Baths – Obsidian

Uscito per un’etichetta anticonformista come l’Anticon, fucina di alcuni dei migliori dischi di elettronica degli ultimi anni. “Obsidian” è la seconda prova del giovane Will Wiesenfeld che si nasconde dietro al progetto Baths, un piccolo prodigio o genio della musica. Come spesso accade per i musicisti che producono dalla loro stanzetta musica elettronica, ha origini nella musica classiche. Infatti, dall’età di quattro anni studia pianoforte per poi abbandonare solfeggi e ore di studio a dodici. Stufo della ripetitività degli esercizi classici si dedica a creare musica con uno strumento più tecnologico e forse più adatto ai tempi: il computer. Registra e produce alcuni album ed EP con vari pseudonimi. Dopo qualche anno e la maggiore età, viene notato e messo sotto contratto dando alle stampe: “Cerulean” sua prima prova che è figlia della fretta o forse di un’urgenza, che comunque riscuote un discreto successo soprattutto di critica. Ora, con questa seconda uscita, vira più su una maturità, che forse ancora non ha del tutto raggiunto, ma che decisamente rischia di diventare molto precoce.

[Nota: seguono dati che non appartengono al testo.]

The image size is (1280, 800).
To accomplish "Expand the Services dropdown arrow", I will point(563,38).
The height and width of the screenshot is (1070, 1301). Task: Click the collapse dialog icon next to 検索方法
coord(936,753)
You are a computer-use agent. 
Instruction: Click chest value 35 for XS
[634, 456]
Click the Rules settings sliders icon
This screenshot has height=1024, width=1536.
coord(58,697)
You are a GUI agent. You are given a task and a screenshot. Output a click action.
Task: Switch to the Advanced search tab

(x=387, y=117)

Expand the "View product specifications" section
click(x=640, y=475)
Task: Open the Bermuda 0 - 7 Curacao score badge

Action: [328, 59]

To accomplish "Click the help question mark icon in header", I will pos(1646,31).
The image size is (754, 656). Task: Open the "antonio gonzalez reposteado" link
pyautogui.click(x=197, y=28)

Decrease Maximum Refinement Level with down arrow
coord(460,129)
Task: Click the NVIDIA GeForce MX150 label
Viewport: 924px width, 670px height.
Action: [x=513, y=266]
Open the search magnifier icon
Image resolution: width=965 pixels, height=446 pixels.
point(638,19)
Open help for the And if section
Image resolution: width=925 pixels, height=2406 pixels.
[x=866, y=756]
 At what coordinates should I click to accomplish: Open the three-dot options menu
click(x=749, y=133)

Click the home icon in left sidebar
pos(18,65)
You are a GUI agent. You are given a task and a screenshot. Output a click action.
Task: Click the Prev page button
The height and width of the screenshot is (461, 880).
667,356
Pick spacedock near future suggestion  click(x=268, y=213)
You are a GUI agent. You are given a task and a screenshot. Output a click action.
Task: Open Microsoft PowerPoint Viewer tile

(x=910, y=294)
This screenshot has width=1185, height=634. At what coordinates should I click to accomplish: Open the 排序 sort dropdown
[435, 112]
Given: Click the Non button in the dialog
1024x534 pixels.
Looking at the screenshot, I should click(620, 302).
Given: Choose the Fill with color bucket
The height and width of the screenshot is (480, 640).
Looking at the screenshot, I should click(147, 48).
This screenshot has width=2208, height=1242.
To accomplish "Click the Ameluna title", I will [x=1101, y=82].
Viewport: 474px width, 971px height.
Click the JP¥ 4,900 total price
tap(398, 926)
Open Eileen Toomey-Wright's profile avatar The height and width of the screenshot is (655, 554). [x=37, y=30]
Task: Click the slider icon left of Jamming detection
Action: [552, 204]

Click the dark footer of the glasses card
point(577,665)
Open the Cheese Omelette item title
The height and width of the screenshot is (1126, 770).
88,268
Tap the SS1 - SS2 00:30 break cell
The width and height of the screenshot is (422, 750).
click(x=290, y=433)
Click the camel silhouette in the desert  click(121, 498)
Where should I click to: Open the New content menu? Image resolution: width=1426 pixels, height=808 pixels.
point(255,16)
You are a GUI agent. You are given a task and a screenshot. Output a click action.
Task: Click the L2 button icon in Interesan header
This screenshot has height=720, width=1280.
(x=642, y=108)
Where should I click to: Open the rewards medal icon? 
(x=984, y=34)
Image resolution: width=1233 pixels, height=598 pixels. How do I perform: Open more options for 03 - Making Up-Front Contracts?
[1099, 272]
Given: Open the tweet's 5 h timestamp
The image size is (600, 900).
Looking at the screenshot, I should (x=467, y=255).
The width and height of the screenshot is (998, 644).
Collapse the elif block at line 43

Nei testi, spesso oscuri e crudi, si ritrova il vissuto di una persona più che di un’artista. Una sincerità di vita vissuta che può stupire per sincerità. Nella musica oltre agli studi sul piano classico che si possono facilmente percepire in alcuni arpeggi al piano (No Past Lives, Ironworks), ci si scontra con un orecchio molto attento alle nuove tendenze senza mai esagerare nel riprodurre o copiare. L’uso spesso di suoni indecifrabili da campionature di qualche “cianfrusaglia” (Worsening, Phaedra). Insomma una personalissima rivisitazione del mondo elettronico, virato più alla riflessione che non alla discoteca o alla playlist da dancefloor a tutti i costi. Baths ricorda molto alcuni suoi coetanei che oggi catturano le attenzioni delle maggiori riviste, ma con una personalità non votata all’apparire, ma ben si all’espressione sincera di se stesso, all’definirsi per ciò che si è.

Certo, il mezzo rimane simile ai vari James Blake, Toro y Moi o SBTRKT, ma in Baths si può ritrovare un’anima che forse difficilmente si riesce a riscontrare in album con suoni più patinati ma meno sinceri.